Поэтому, думается, прав П.А. Гринцер, указывая, что эпос представляет своего рода историю, которая «рассказывается по эпическому канону», и «по мере того, как от этого канона остается одна только сюжетная схема, четче обнаруживается истинное назначение эпической поэзии» [Гринцер, 1974, с. 290] (ср. [Гиндин, 1983, с. 36]). Иначе говоря, исследователь видит суть эпоса в том, что это особый способ представления истории. Нетрудно заметить здесь парадоксальную перекличку с мнением Лорда, считающего историзм поздним приобретением эпической традиции на последней стадии ее бытования [Lord, 1970, с. 14]. Только акценты у Гринцера оказываются переставлены. Где Лорду видится увядание эпоса, там Гринцеру представляется цель, к которой эпос стремится в своем саморазвитии. Аналогичным образом об эпосе как об образе истории в сознании переживающего ее народа пишут и другие авторы [Bowra, 1952, с. 508 и сл.; Путилов, 1975], иногда подчеркивая, что лишь в поздний свой период эпос от воссоздания типизированных героических ситуаций, обобщенно передающих смысл истории, переходит к осмыслению индивидуальных событий. Важно помнить, что даже при подходе к гомеровским поэмам только как к памятникам устного эпического творчества греков они определенно должны представлять последнюю, заключительную стадию в истории этого творчества. А значит, по логике всех упомянутых авторов в этих поэмах закономерно могла быть достигнута высшая форма эпического историзма у данного народа.

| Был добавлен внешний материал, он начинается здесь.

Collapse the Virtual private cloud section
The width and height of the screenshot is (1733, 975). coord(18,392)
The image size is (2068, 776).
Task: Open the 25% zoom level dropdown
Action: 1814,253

В свете изложенного становится понятной шаткость полемического утверждения М. Финли об антиисторизме эпоса в силу предполагаемой ученым невозможности исторического мышления до появления исторической литературы [Finley, 1964, с. 4]. При этом видный историк совершенно игнорирует вопрос о социальных функциях такой литературы. Если эту функцию видеть в осмыслении прошлого или в извлечении из прошедшего прообразов событий, возможных в будущем, то ясно, что эпос вполне мог служить и служил подобному назначению, выполняя роль, которая позднее досталась историографам. При этом, как и в случае с мифом, вопрос об отношении эпического памятника к истории по-настоящему встает лишь тогда, когда мы от структуры эпического «языка», взятой, по Ф. де Соссюру, «в себе и для себя», переходим к конкретным актам эпической речи - к текстам с конкретными именами, топонимами, распределением между носителями этих имен стереотипных эпических ролей и т.д.